[GIVEN EXERCISE] Rewrite every line from the start of the items through the line containing "coord(1317,78)", keeping the requests unchanged and scaling each coordinate in the answers by 1.85, rounded to the nearest whole number with halves rounded up.

===== RECORDS SHOWN =====

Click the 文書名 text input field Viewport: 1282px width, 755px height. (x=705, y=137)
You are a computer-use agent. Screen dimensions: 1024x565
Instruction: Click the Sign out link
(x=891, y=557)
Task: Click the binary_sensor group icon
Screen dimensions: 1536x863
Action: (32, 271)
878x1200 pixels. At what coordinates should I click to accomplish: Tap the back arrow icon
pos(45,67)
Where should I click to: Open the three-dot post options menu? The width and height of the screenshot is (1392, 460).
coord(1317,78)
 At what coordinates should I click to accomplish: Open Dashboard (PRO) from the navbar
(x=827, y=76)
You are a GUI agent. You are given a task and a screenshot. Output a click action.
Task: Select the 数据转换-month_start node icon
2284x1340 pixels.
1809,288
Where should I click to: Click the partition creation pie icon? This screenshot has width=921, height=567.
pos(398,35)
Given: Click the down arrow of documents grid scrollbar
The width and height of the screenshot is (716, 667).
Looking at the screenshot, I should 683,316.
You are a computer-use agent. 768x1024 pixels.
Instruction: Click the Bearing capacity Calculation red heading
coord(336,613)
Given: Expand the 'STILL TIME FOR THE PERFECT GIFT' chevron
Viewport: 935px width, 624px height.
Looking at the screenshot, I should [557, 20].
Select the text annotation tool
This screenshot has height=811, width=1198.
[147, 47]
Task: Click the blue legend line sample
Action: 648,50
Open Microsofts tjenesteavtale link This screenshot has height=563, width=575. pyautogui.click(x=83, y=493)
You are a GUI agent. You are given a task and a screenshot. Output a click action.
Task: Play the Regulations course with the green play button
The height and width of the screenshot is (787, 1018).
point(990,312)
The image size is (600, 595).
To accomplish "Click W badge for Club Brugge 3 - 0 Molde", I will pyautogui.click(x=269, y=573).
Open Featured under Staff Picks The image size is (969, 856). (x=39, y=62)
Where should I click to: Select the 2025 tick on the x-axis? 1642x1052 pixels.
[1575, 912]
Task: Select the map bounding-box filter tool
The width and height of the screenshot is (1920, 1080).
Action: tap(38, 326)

=====

[TASK OUTPUT]
Click the 文書名 text input field Viewport: 1282px width, 755px height. (x=1304, y=253)
You are a computer-use agent. Screen dimensions: 1024x565
Instruction: Click the Sign out link
(x=1648, y=1030)
Task: Click the binary_sensor group icon
Screen dimensions: 1536x863
Action: (59, 501)
878x1200 pixels. At what coordinates should I click to accomplish: Tap the back arrow icon
pos(83,124)
Where should I click to: Open the three-dot post options menu? The width and height of the screenshot is (1392, 460).
coord(2436,144)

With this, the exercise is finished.